Assignment:
Please retype, unchanged, each line from the top of the material below through the line where "Choose city [button] (459, 53)" appears.

Data to use:
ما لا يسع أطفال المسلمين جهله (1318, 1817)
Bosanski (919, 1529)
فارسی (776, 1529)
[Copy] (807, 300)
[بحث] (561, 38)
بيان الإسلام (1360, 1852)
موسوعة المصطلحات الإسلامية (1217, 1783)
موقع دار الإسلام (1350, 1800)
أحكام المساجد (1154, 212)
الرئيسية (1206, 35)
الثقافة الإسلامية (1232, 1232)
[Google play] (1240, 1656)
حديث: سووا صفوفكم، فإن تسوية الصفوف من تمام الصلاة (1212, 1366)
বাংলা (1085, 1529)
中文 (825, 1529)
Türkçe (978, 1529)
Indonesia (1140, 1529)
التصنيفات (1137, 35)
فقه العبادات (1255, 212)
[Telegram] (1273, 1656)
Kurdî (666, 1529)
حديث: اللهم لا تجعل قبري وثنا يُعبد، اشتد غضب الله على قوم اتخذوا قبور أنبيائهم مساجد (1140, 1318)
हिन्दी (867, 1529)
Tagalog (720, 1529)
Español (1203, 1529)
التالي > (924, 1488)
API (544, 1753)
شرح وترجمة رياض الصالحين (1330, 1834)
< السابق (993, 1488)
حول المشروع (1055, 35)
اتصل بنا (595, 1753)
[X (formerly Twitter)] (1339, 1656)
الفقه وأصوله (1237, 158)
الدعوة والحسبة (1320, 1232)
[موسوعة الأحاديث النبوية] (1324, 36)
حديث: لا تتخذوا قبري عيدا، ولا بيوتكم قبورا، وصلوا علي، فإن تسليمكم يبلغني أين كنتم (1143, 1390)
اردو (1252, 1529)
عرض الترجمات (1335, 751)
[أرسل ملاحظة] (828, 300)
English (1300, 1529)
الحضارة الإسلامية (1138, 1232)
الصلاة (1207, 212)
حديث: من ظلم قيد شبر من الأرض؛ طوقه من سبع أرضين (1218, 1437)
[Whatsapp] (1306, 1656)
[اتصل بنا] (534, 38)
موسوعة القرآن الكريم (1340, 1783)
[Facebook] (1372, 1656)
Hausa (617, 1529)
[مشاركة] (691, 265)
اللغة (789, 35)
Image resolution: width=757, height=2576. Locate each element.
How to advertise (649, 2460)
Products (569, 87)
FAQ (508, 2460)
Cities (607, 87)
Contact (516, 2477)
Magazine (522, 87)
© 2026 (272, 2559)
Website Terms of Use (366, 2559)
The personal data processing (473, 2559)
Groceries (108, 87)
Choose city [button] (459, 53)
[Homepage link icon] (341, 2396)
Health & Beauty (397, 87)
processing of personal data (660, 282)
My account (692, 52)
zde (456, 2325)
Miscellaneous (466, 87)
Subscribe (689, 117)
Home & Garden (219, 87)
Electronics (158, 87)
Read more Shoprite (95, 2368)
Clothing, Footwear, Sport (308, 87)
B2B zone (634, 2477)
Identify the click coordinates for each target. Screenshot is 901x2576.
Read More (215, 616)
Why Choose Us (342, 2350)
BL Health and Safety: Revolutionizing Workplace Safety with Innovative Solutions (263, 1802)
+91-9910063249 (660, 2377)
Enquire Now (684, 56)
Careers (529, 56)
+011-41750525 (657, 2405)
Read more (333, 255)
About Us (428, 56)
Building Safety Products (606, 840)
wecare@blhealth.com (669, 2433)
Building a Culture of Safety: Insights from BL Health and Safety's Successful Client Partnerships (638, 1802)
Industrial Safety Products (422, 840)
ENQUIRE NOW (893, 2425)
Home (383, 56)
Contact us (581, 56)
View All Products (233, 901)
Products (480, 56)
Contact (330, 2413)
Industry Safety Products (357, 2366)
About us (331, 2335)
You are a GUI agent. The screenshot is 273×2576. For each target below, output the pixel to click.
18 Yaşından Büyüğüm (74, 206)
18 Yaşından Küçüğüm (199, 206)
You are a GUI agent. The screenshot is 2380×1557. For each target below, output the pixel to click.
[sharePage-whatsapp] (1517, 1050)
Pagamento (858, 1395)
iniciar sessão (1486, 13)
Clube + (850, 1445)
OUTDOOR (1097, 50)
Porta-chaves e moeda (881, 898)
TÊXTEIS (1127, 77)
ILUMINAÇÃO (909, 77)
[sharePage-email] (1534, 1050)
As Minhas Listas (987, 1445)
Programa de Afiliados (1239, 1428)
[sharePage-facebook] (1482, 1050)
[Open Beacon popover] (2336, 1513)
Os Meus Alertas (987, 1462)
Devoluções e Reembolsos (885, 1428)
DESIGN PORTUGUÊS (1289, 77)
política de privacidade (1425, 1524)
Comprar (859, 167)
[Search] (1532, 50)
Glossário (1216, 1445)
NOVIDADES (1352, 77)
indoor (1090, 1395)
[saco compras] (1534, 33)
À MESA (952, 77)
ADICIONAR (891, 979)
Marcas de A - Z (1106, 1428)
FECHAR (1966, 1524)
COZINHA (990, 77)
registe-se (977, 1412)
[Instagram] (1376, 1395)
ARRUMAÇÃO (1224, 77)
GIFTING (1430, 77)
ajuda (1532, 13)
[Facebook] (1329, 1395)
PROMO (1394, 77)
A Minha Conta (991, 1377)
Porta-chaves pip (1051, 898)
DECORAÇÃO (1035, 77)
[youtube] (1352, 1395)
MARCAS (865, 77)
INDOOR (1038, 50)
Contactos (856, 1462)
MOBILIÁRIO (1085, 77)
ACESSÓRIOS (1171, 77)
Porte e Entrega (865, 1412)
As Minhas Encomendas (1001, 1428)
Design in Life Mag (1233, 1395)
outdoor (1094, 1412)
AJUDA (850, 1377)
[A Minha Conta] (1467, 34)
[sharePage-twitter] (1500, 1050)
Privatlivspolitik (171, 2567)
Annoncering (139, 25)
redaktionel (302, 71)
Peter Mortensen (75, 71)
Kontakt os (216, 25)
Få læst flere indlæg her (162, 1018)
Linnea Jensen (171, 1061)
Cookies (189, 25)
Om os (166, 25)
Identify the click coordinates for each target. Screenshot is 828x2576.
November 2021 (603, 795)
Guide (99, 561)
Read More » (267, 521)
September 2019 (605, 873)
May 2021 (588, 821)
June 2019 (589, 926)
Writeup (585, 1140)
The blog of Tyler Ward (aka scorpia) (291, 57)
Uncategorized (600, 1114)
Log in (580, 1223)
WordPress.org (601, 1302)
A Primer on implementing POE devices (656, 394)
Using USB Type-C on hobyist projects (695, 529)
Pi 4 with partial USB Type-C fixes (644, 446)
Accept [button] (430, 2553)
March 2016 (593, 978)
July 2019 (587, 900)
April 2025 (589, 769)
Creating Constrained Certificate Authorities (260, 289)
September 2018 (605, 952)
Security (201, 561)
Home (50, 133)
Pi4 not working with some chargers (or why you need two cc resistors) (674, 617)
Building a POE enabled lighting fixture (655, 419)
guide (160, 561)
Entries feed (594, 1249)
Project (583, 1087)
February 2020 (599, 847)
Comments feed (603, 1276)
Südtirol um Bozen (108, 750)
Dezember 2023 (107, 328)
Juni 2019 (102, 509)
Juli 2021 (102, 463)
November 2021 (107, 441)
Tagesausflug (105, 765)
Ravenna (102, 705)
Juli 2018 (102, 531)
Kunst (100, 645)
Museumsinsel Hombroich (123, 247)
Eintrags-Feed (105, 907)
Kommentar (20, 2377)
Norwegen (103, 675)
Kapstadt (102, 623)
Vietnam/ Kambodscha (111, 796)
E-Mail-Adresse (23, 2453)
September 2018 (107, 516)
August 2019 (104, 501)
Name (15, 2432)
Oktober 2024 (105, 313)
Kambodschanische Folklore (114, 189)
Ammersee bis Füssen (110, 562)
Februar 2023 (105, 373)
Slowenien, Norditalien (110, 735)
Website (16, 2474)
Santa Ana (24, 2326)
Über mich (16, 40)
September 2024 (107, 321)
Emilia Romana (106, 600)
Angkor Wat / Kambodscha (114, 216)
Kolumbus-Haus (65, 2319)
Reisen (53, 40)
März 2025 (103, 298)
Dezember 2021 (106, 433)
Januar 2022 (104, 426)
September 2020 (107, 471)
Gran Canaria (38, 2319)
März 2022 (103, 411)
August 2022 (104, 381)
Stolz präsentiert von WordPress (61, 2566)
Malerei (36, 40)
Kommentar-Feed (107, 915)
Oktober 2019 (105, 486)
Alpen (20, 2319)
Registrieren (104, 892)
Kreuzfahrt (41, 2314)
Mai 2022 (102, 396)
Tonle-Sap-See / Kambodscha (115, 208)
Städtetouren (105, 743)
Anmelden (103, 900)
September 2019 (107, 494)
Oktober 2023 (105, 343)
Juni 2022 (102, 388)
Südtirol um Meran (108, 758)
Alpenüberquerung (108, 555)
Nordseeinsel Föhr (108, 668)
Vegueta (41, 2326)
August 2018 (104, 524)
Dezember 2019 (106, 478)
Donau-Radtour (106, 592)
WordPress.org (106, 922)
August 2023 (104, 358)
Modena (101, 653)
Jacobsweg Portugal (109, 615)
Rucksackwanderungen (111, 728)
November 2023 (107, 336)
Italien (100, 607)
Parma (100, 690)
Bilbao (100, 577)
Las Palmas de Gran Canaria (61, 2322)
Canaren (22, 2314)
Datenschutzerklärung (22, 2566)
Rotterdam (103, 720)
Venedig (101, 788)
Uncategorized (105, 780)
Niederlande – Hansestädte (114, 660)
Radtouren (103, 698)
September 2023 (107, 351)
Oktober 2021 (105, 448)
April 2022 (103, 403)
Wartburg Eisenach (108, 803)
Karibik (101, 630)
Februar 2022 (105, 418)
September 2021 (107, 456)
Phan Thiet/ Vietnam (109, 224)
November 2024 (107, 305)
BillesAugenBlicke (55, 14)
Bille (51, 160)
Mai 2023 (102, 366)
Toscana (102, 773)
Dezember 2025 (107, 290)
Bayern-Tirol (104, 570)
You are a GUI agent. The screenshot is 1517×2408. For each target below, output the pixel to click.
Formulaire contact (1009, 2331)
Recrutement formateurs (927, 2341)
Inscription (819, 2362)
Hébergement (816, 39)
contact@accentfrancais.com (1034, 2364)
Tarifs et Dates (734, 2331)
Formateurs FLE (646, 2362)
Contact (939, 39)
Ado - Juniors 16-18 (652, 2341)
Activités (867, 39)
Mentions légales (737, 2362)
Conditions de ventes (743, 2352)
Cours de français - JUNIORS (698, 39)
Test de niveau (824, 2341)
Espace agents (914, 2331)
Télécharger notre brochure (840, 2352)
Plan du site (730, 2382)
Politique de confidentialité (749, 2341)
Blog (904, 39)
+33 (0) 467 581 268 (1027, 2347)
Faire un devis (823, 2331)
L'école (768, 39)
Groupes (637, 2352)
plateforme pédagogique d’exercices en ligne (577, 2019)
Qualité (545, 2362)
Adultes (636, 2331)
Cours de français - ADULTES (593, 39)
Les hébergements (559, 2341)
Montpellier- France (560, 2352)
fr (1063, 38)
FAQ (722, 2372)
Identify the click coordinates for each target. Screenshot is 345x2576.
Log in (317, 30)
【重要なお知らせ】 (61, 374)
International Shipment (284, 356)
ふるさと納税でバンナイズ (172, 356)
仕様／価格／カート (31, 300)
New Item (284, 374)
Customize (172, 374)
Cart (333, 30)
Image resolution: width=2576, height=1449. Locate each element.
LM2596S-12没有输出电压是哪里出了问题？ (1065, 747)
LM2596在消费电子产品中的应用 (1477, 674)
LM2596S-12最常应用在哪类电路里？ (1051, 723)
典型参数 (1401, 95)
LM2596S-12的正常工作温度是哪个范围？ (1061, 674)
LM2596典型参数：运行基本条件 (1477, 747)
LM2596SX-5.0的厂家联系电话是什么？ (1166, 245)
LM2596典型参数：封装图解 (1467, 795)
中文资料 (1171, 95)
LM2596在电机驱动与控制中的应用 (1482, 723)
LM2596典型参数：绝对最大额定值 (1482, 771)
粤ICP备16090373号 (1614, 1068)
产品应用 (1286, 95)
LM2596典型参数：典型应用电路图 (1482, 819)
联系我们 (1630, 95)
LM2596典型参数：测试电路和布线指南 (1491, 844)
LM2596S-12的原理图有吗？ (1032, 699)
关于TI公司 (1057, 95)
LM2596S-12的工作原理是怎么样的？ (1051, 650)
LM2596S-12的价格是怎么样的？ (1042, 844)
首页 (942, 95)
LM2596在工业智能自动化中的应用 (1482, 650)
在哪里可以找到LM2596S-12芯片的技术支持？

Answer area:
ما لا يسع أطفال المسلمين جهله (1318, 1817)
Bosanski (919, 1529)
فارسی (776, 1529)
[Copy] (807, 300)
[بحث] (561, 38)
بيان الإسلام (1360, 1852)
موسوعة المصطلحات الإسلامية (1217, 1783)
موقع دار الإسلام (1350, 1800)
أحكام المساجد (1154, 212)
الرئيسية (1206, 35)
الثقافة الإسلامية (1232, 1232)
[Google play] (1240, 1656)
حديث: سووا صفوفكم، فإن تسوية الصفوف من تمام الصلاة (1212, 1366)
বাংলা (1085, 1529)
中文 (825, 1529)
Türkçe (978, 1529)
Indonesia (1140, 1529)
التصنيفات (1137, 35)
فقه العبادات (1255, 212)
[Telegram] (1273, 1656)
Kurdî (666, 1529)
حديث: اللهم لا تجعل قبري وثنا يُعبد، اشتد غضب الله على قوم اتخذوا قبور أنبيائهم مساجد (1140, 1318)
हिन्दी (867, 1529)
Tagalog (720, 1529)
Español (1203, 1529)
التالي > (924, 1488)
API (544, 1753)
شرح وترجمة رياض الصالحين (1330, 1834)
< السابق (993, 1488)
حول المشروع (1055, 35)
اتصل بنا (595, 1753)
[X (formerly Twitter)] (1339, 1656)
الفقه وأصوله (1237, 158)
الدعوة والحسبة (1320, 1232)
[موسوعة الأحاديث النبوية] (1324, 36)
حديث: لا تتخذوا قبري عيدا، ولا بيوتكم قبورا، وصلوا علي، فإن تسليمكم يبلغني أين كنتم (1143, 1390)
اردو (1252, 1529)
عرض الترجمات (1335, 751)
[أرسل ملاحظة] (828, 300)
English (1300, 1529)
الحضارة الإسلامية (1138, 1232)
الصلاة (1207, 212)
حديث: من ظلم قيد شبر من الأرض؛ طوقه من سبع أرضين (1218, 1437)
[Whatsapp] (1306, 1656)
[اتصل بنا] (534, 38)
موسوعة القرآن الكريم (1340, 1783)
[Facebook] (1372, 1656)
Hausa (617, 1529)
[مشاركة] (691, 265)
اللغة (789, 35)
Image resolution: width=757, height=2576. Locate each element.
How to advertise (649, 2460)
Products (569, 87)
FAQ (508, 2460)
Cities (607, 87)
Contact (516, 2477)
Magazine (522, 87)
© 2026 (272, 2559)
Website Terms of Use (366, 2559)
The personal data processing (473, 2559)
Groceries (108, 87)
Choose city [button] (459, 53)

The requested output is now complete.